It’s not an analogy I’m trying to put forth, if only because –as you already mentioned- a software component can be likened to a mechanical component only to a certain extent. Right.

Would I do want is to be inspired from the attitude in product manufacture in an attempt to advance the state of our industry. Maybe it’s just me but I just cannot be content with our current fate because “it’s too easy to say that software should be made out of components like in mechanical and electronic engineering”. And after all, we are already inspired by a certain car manufacture as far as lean, waste-eliminating practices are concerned!

There are 31 variations of Toyota Tundra pickup truck (not my sort of car, but it’ll do as an example) that include engines, wheelbases (a significant design characteristic!) and cabs of different sizes. It’s design engineers didn’t simply create the best truck they can; they needed to create the best truck that could be built in a big factory; a truck — or 31 trucks, really — that can be assembled efficiently and systematically. That’s inspirational!

Like Brooks said in Mythical Man Month, software’s infinite flexibility is an advantage and a disadvantage. It’s too easy to say that software should be made out of components like in mechanical and electronic engineering.

First, the laws of physics help a lot in constraining infinite freedom, which in this case is nice.

Secondly, mechanical components have functions that are much simpler than the variety and complexity of function that software components have to perform. The relatively simpler set of functions mechanical components perform means that reuse is much easier to achieve. How many variations are there really to pushing and pulling stuff?
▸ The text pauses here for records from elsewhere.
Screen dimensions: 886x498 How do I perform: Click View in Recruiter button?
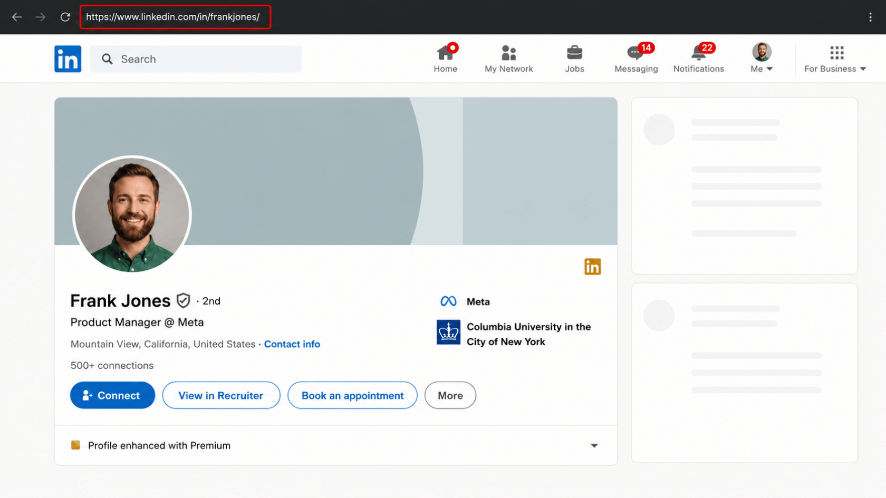tap(221, 395)
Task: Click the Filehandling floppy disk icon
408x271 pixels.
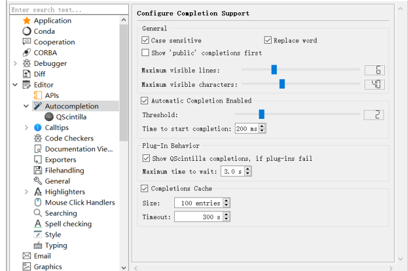Action: pos(38,170)
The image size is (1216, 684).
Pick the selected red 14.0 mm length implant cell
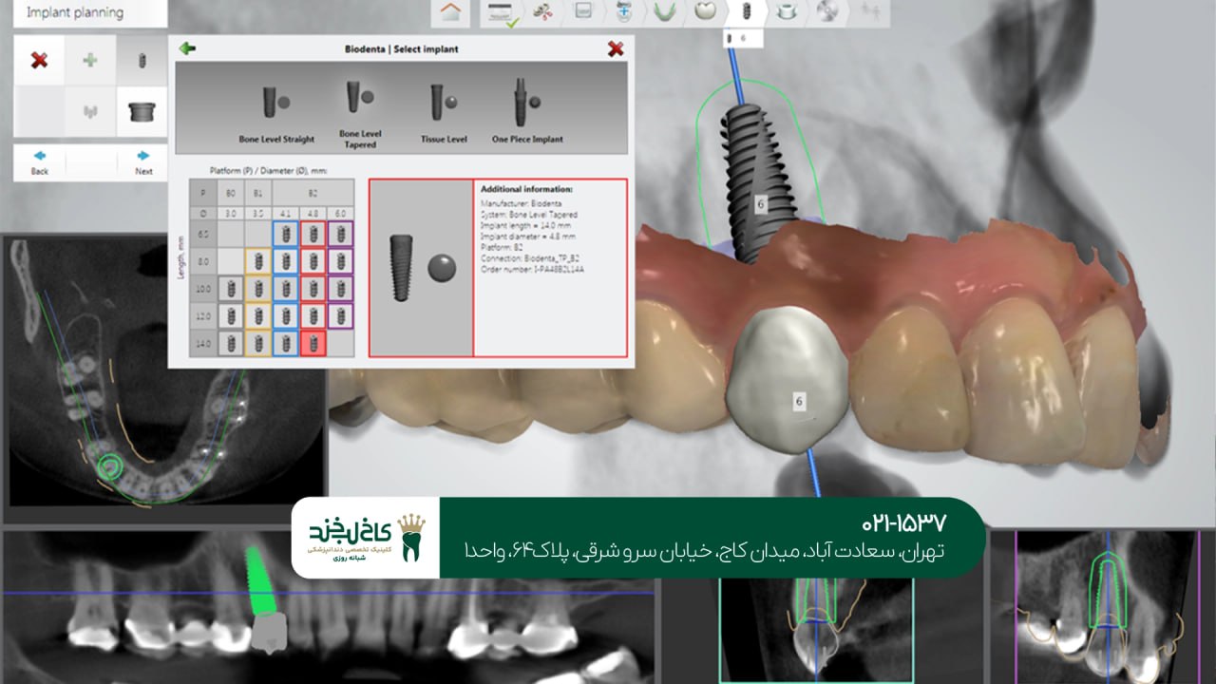tap(313, 343)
On the subject of components I still consider the Catalysis book by Wills and D’Souza to be the best you can find. One crucial point Wills makes is that good components don’t come separately. All components should come in component kits. What we can learn from mechanical engineering is that we need to find or create “laws of physics” for software that will help us to converge components into kits.

I guess I shouldn’t have used the automotive examples, as they seem to have lured you into thinking that “all Mercedes’ are basically the same” with variations limited to “a gazillion different types of wheels” and that a manufacturing process is best compared to “the deployment of a finalized but configurable software product.”

Maybe a more evocative example would have been the Giza pyramid product line. Seriously, I understand that “configuration” evokes very different images from what I tried to get across.

What I want to convey is the image of manufacturing software out of components in an automated way; which is the way other industries have been producing (mechanical, electronic, …) goods for years. This would require a means of specifying family members, implementation components from which each member can be assembled, and configuration knowledge to map between a specification of a member and a finished member.

For cars there’s a system for ordering cars, there are components from which cars are assembled, and there is the configuration knowledge of how to assemble a car corresponding to a given order. Much of the car configuration knowledge is embodied in an automated assembly line. Similarly, for software manufacturing, the configuration knowledge is captured in program form (‘generators’, most likely).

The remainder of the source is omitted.